SK hynix is removing all academic qualification requirements from its recruitment process, starting with a new round of open hiring that opened Wednesday.

The world's leading maker of high bandwidth memory, the chips that feed Nvidia's artificial intelligence accelerators, says it will judge applicants on job skills and growth potential rather than degrees.

Lines such as "open to applicants with a four-year bachelor's degree or higher" have been deleted from postings. Anyone whose experience, competencies and cultural fit match a role can now apply and be hired, the company said, with the change set to extend across all future recruitment.

In an unusual move for off-cycle hiring, SK hynix plans to recruit in the hundreds for core functions including next-generation chip design. Document submissions run through June 23.

The shift tracks closely with the talent priorities of SK Group Chairman Chey Tae-won, who has described the capabilities future workers need as a set of "muscles": a thinking muscle for questioning and probing fundamentals, an adaptation muscle for moving quickly through technological change and an empathy muscle for flexible collaboration across differences.

"In a fast-changing AI environment, the competitiveness of future talent is hard to capture through a specific degree or standardized credentials," an SK hynix official said.

The change carries weight beyond corporate human resources in a country where credentials run deep. Data from the Organization for Economic Cooperation and Development puts South Korea's tertiary educational attainment among 25-to-34-year-olds at 71 percent, the highest in the bloc, and the organization has linked persistent youth unemployment to a mismatch between schooling and the labor market.
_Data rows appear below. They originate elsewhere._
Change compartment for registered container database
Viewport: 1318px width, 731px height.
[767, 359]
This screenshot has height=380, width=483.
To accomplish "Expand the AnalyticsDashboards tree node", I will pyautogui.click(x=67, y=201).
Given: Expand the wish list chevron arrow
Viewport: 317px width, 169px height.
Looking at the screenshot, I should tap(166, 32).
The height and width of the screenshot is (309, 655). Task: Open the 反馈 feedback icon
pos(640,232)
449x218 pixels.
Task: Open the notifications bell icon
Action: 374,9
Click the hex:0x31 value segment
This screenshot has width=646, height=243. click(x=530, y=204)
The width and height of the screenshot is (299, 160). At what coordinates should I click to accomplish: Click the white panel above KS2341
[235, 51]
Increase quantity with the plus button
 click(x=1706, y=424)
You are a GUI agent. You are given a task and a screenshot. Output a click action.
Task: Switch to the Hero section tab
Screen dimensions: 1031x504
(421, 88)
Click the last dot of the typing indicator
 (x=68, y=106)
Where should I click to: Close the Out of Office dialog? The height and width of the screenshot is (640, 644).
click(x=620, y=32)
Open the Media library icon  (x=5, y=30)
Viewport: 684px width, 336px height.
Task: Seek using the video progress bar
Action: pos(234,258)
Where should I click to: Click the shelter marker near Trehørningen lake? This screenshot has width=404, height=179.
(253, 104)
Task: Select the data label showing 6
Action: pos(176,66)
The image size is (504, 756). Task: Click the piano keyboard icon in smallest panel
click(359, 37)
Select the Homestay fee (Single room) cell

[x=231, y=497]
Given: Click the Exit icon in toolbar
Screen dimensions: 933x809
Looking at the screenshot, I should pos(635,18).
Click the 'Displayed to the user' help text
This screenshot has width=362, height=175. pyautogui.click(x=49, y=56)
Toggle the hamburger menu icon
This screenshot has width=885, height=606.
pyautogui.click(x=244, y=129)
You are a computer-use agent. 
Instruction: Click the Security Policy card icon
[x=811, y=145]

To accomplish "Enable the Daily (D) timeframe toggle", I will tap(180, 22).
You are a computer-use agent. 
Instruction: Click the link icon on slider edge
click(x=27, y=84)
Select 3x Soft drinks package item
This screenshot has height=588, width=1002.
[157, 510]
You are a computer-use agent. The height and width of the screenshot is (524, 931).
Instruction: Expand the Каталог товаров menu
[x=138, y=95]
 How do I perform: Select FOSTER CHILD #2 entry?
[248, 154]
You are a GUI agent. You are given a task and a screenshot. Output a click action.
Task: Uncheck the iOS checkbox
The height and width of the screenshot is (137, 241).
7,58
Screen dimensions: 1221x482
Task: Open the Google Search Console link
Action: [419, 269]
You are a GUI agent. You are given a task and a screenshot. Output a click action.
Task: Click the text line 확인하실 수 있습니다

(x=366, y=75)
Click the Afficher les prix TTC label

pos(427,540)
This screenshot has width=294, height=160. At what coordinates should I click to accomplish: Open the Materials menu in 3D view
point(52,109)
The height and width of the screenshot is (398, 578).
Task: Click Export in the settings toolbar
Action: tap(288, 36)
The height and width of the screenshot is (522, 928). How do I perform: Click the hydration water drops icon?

It also lands against an extraordinary hiring backdrop. SK hynix added more than 2,000 workers last year even as the broader job market slowed, and in 2025 it topped a survey of college students' most-desired employers for the first time, with respondents citing generous pay.

The company drew record performance bonuses of 2,964 percent of monthly base pay after all-time-high 2025 earnings, coming out to roughly 148 million won ($98,000) for an employee earning 100 million won annually, sharpening the appeal of an already coveted workplace.